* _Exercise aim_:
Range to reproduce from the entries below: the line with "Viewport: 1270px width, 952px height.", the line with "Click the EASE probability header", and every line in between. Give them exactly and give nothing else.

Saved data entries
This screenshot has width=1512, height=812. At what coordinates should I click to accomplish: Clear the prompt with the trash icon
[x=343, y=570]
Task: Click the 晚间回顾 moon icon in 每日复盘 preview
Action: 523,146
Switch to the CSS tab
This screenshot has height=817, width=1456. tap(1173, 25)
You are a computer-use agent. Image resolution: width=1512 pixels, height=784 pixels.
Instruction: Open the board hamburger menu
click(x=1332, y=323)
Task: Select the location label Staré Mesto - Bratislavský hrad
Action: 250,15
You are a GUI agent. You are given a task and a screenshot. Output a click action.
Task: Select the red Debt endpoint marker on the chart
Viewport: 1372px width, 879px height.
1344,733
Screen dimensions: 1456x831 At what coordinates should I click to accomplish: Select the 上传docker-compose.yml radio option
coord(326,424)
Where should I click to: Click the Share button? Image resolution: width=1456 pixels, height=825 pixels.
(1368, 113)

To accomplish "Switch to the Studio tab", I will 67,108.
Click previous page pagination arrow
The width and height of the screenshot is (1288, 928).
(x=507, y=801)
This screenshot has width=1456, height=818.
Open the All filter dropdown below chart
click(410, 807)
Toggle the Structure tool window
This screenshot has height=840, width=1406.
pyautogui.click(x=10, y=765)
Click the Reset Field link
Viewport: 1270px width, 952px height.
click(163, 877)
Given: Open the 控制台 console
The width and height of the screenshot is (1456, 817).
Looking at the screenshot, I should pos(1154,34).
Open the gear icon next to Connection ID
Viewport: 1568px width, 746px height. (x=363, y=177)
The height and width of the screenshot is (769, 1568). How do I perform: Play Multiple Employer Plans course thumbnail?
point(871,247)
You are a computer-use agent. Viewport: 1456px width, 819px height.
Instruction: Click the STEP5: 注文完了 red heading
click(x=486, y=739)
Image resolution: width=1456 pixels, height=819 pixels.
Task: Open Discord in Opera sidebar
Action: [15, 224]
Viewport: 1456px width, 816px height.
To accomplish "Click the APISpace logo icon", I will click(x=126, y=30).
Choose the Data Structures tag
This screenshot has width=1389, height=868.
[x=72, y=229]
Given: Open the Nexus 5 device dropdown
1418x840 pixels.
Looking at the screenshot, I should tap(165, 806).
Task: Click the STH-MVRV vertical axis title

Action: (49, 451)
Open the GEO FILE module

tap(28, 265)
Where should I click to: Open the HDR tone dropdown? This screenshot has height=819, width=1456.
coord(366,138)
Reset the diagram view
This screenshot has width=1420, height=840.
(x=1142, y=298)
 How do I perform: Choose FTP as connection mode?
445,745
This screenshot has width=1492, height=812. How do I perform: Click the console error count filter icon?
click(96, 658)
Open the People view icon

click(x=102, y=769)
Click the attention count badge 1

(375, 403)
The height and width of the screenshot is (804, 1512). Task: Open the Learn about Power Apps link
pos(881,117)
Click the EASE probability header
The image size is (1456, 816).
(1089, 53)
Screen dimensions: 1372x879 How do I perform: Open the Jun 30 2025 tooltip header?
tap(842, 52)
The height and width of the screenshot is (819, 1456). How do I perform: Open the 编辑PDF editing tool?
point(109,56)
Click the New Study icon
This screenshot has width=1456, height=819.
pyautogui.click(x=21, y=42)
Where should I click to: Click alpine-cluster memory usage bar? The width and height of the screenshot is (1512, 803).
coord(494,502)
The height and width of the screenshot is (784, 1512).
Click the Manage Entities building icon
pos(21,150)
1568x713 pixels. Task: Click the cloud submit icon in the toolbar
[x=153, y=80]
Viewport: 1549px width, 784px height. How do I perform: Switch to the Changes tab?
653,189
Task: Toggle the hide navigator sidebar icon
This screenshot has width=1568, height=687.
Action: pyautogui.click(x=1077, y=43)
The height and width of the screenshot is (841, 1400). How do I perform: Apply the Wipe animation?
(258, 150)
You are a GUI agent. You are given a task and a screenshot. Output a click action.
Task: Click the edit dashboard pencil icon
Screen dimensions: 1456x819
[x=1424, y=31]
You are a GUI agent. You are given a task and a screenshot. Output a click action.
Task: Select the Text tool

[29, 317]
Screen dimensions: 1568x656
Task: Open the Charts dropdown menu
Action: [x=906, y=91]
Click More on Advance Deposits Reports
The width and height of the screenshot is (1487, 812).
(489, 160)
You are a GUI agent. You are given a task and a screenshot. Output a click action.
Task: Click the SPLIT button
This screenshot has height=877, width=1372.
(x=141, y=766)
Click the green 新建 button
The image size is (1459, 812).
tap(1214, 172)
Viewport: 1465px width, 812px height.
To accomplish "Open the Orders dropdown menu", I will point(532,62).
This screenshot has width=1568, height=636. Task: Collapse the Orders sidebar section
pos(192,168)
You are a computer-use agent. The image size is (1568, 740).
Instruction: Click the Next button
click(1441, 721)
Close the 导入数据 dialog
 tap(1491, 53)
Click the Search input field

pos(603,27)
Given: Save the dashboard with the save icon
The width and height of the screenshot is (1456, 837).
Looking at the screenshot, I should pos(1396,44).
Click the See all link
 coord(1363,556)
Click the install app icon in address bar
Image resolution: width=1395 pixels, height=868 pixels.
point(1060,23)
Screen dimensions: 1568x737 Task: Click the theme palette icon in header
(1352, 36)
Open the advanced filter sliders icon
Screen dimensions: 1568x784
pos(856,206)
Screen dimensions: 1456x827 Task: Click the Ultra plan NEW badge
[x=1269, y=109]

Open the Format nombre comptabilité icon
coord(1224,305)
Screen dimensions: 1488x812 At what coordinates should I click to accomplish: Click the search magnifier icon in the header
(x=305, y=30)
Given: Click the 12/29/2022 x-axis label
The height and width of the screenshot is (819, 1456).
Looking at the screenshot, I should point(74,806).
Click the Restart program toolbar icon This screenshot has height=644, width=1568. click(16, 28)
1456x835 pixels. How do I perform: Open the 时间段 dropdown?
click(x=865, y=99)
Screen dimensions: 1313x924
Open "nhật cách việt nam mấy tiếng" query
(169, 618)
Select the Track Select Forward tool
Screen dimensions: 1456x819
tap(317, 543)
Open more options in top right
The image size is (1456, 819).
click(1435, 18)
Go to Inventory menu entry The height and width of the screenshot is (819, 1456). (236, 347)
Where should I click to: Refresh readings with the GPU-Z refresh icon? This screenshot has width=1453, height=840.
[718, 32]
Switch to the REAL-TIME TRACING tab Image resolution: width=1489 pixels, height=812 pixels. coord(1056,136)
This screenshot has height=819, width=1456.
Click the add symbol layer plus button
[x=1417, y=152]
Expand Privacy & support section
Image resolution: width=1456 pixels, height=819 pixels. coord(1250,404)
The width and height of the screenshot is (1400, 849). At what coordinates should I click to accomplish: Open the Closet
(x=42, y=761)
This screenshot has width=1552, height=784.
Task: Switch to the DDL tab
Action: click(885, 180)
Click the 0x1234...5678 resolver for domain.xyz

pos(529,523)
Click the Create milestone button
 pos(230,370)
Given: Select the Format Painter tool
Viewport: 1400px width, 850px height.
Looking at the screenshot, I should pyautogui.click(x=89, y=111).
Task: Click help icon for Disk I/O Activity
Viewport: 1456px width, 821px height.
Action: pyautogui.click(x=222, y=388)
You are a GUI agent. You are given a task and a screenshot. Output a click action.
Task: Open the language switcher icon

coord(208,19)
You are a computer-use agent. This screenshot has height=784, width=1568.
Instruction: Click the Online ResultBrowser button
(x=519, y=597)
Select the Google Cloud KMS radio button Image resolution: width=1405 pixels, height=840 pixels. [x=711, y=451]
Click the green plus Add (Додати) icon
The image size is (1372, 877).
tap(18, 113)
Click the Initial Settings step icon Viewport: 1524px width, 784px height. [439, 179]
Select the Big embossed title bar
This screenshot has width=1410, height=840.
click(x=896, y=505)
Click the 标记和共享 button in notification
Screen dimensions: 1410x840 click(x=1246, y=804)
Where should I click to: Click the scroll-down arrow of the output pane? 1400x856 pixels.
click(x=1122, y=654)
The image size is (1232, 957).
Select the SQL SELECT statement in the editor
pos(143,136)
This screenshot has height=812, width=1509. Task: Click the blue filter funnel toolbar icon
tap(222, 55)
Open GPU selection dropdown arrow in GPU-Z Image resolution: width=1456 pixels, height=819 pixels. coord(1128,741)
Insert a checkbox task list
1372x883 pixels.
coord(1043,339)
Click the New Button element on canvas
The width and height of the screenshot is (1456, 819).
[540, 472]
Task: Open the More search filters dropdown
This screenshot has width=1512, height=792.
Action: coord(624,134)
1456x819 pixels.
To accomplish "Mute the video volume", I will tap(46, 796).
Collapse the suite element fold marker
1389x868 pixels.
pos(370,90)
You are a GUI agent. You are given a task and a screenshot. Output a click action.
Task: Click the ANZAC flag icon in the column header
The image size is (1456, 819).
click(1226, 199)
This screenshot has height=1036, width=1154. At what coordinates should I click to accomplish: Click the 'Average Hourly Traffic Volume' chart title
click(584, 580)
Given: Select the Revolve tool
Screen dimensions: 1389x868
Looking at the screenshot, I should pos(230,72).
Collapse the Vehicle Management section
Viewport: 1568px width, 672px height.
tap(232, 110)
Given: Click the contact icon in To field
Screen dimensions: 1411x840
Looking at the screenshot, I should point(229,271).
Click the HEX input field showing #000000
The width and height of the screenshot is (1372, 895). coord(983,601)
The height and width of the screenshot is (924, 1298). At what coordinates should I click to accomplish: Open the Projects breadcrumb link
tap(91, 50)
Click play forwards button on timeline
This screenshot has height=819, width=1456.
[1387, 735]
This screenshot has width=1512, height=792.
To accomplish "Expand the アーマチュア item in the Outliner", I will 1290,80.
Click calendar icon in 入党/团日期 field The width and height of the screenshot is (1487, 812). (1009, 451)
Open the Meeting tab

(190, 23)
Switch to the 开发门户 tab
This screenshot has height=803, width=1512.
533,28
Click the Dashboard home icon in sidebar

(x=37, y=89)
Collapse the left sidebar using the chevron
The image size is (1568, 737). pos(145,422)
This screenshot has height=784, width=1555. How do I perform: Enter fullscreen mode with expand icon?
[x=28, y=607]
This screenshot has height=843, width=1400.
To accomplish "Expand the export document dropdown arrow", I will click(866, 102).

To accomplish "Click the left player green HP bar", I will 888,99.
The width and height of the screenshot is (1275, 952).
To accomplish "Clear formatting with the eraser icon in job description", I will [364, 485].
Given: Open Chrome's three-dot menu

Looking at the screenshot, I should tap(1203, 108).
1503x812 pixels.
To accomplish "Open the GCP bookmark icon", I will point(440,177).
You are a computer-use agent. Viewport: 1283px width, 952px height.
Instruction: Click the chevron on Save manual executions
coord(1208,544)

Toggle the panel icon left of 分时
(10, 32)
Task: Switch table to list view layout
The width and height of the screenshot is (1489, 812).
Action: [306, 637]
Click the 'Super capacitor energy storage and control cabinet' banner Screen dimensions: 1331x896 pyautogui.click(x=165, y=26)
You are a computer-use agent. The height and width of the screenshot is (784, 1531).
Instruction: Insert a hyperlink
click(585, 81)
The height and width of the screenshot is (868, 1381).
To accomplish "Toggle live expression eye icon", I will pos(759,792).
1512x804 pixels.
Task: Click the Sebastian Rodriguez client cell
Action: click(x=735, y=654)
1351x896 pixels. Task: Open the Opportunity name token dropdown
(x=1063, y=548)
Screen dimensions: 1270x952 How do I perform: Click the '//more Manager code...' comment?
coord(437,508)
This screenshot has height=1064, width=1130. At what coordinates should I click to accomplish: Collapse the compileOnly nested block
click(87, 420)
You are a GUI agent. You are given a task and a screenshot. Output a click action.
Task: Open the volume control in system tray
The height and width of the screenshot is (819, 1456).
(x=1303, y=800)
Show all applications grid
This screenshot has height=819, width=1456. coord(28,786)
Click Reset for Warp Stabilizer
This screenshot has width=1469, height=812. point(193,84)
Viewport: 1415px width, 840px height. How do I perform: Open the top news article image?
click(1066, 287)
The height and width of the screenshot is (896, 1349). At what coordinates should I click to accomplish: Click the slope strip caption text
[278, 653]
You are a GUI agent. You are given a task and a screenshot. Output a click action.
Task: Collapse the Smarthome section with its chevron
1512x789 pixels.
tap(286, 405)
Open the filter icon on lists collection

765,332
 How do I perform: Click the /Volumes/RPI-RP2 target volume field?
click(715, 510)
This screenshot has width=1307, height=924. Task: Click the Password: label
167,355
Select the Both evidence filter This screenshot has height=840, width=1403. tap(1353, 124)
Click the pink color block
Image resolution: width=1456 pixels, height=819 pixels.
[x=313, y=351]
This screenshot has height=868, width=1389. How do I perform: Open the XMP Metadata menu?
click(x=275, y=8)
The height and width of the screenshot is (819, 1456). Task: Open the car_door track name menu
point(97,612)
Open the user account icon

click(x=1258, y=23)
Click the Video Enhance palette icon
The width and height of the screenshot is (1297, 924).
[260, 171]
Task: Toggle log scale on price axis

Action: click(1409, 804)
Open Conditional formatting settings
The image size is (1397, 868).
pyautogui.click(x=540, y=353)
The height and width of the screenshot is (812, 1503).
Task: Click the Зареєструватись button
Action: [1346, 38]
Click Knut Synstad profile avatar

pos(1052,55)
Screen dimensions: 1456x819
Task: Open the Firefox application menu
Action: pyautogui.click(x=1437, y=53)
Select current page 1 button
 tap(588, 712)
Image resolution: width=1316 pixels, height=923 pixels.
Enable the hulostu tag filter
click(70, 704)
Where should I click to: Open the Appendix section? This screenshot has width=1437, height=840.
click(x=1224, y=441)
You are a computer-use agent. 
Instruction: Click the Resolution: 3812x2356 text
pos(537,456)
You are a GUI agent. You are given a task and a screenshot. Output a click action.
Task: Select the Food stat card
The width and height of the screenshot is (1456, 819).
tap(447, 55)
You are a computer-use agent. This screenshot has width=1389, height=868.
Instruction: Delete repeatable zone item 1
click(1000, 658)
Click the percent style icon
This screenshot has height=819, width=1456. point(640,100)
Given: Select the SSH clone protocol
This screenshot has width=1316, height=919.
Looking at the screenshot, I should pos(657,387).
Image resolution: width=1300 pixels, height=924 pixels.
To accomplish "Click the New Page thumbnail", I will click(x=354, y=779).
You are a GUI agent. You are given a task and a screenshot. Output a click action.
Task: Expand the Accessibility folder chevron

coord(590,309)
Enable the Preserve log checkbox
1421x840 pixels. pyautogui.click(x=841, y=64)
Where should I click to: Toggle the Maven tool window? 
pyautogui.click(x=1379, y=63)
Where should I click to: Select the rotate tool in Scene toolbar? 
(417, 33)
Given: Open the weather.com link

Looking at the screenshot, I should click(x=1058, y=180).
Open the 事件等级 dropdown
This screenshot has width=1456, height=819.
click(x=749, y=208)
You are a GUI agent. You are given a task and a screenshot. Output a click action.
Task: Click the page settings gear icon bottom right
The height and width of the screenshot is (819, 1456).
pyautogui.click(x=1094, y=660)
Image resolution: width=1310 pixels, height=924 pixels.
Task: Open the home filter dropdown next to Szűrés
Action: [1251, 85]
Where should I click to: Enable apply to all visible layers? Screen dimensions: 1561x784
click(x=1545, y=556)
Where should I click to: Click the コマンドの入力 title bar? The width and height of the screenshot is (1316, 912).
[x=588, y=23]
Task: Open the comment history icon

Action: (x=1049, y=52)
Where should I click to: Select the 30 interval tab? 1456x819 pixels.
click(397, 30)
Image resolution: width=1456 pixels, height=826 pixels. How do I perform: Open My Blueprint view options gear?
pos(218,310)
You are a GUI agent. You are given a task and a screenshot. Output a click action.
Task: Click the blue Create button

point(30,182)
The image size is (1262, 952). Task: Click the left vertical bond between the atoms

* _Answer to the exercise_:
Viewport: 1270px width, 952px height.
click(163, 877)
Given: Open the 控制台 console
The width and height of the screenshot is (1456, 817).
Looking at the screenshot, I should pos(1154,34).
Open the gear icon next to Connection ID
Viewport: 1568px width, 746px height. (x=363, y=177)
The height and width of the screenshot is (769, 1568). How do I perform: Play Multiple Employer Plans course thumbnail?
point(871,247)
You are a computer-use agent. Viewport: 1456px width, 819px height.
Instruction: Click the STEP5: 注文完了 red heading
click(x=486, y=739)
Image resolution: width=1456 pixels, height=819 pixels.
Task: Open Discord in Opera sidebar
Action: [15, 224]
Viewport: 1456px width, 816px height.
To accomplish "Click the APISpace logo icon", I will click(x=126, y=30).
Choose the Data Structures tag
This screenshot has width=1389, height=868.
[x=72, y=229]
Given: Open the Nexus 5 device dropdown
1418x840 pixels.
Looking at the screenshot, I should tap(165, 806).
Task: Click the STH-MVRV vertical axis title

Action: (49, 451)
Open the GEO FILE module

tap(28, 265)
Where should I click to: Open the HDR tone dropdown? This screenshot has height=819, width=1456.
coord(366,138)
Reset the diagram view
This screenshot has width=1420, height=840.
(x=1142, y=298)
 How do I perform: Choose FTP as connection mode?
445,745
This screenshot has width=1492, height=812. How do I perform: Click the console error count filter icon?
click(96, 658)
Open the People view icon

click(x=102, y=769)
Click the attention count badge 1

(375, 403)
The height and width of the screenshot is (804, 1512). Task: Open the Learn about Power Apps link
pos(881,117)
Click the EASE probability header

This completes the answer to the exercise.